→ **Source passage**:
#####
I tackle the problem of initializing object tree structures with an awful lot of nodes as fast as possible.
Right now, for every tree structure given, we generate Java source code to initialize the tree as following. In the end, we have thousands of these classes.
public class TypeATreeNodeInitializer {
public TypeATreeNode initialize(){
return getTypeATree();
}
private TypeATreeNode getTypeATree() {
TypeATreeNode node = StaticTypeAFactory.create();
TypeBTreeNode child1 = getTypeBTreeNode1();
node.getChildren().add(child1);
TypeBTreeNode child2 = getTypeBTreeNode2();
node.getChildren().add(child2);
//... may be many more children
return node;
}
private TypeBTreeNode getTypeBTreeNode1() {
TypeBTreeNode node = StaticTypeBFactory.create();
TypeBTreeNode child1 = getTypeCTreeNode1();
node.getChildren().add(child1);
//store of value in variable first
String value1 = "Some value";
// assign value to node
node.setSomeValue(value1);
boolean value2 = false;
node.setSomeBooleanValue(value2);
return node;
}
private TypeBTreeNode getTypeCTreeNode1() {
// ...
return null;
}
private TypeBTreeNode getTypeBTreeNode2() {
// ...
return null;
}
//... many more child node getter / initializer
}
As you can see, the values to be assigned to the tree nodes are stored inside local variables first. Looking at the generated byte code, this results in:
A load of the variable from the constant pool to the stack // e.g. String “Some Value”
A store of the variable inside the local variables
A load from the method target onto the stack // e.g. TypeBTreeNode
A load of the variable from the local variables // “Some Value”
The invocation of the setter
Yet this could be written shorter by not storing into a local variable and directly passing the parameters. So, it becomes just:
pushing the method target onto the stack // e.g TypeBTreeNode
then loading the constant onto the stack // “Some Value”
then invoking the setter
I know that in other languages (e.g. C++) compiles are capable of such optimizations.
In Java, the HotSpot optimizer is responsible for such magic during runtime.
However, as far as I understand the docs, HotSpot only kicks in after the 500ths method call (client VM).
Questions:
Do I understand correctly: if I initialize every tree only once, but do that for a large number (let’s say 10.000) of generated TreeInitializers the first byte code sequence is executed for every TreeInitializer, as they are different classes with different methods and every method is called just once?
I suspect a significant speed up rewriting the genreator using no locals, as I am saving about a third of byte code instructions and possibly expensive loads of the variables. I know that this is hard to tell without measuring, but altering the generators code is non-trivial, so would you think it is worth a try?
Removing temporary/stack variables like this is almost always premature optimization. Your processor can handle hundreds of millions of these instructions per second; meanwhile, if you're initializing tens of thousands of anything, your program is probably going to be blocking at some point waiting on memory allocation.
My advise is always going to be to hold off on optimizations until you've profiled your code. In the meantime, write code to be as easy-to-read as possible, so that when you do need to come back and modify something, it's easy to find the places that need to be updated.
Before optimizing, the JVM runs your code byte-by-byte and profiles its behavior. Based on this observation, it will compile your code to machine code. For this reason, it is difficult to give general advice for this. You should however only treat your byte code as a general abstraction, not as a performance fundamental.
#####
→ **Data segment**:

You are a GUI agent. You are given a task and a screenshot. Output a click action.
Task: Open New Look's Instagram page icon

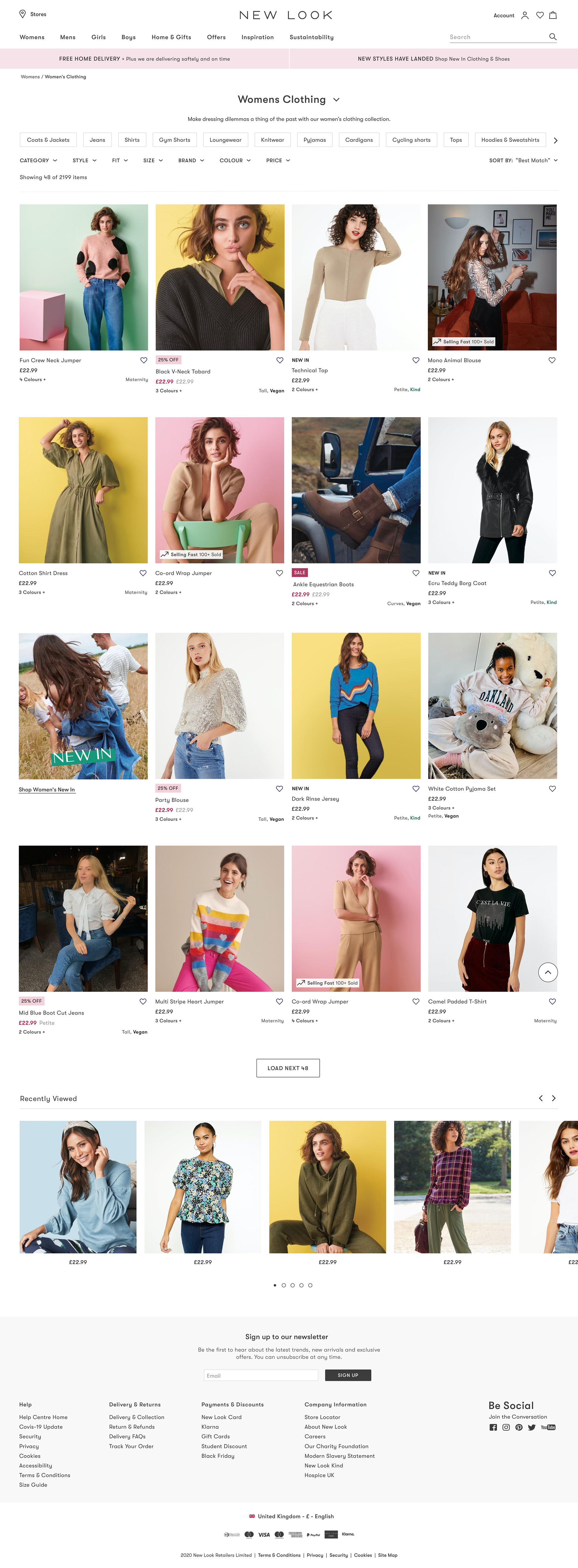click(506, 1427)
#####
→ **Short problem 1**:
Answer these from the thread on generated Java tree initializers, one line each:
(a) After how many method calls does the asker understand HotSpot to kick in, and for which VM?
(b) Roughly what share of bytecode instructions does the asker expect to save by removing the locals?
(c) How many instructions per second does the first reply say a processor can handle?
→ **Short problem 2**: From the thread on generated Java tree initializers, list every step of the longer bytecode sequence produced when a value is first stored in a local variable.

→ **Task result 1**:
(a) After the 500th method call, for the client VM.
(b) About a third.
(c) Hundreds of millions.

→ **Task result 2**:
- A load of the variable from the constant pool to the stack
- A store of the variable inside the local variables
- A load from the method target onto the stack
- A load of the variable from the local variables
- The invocation of the setter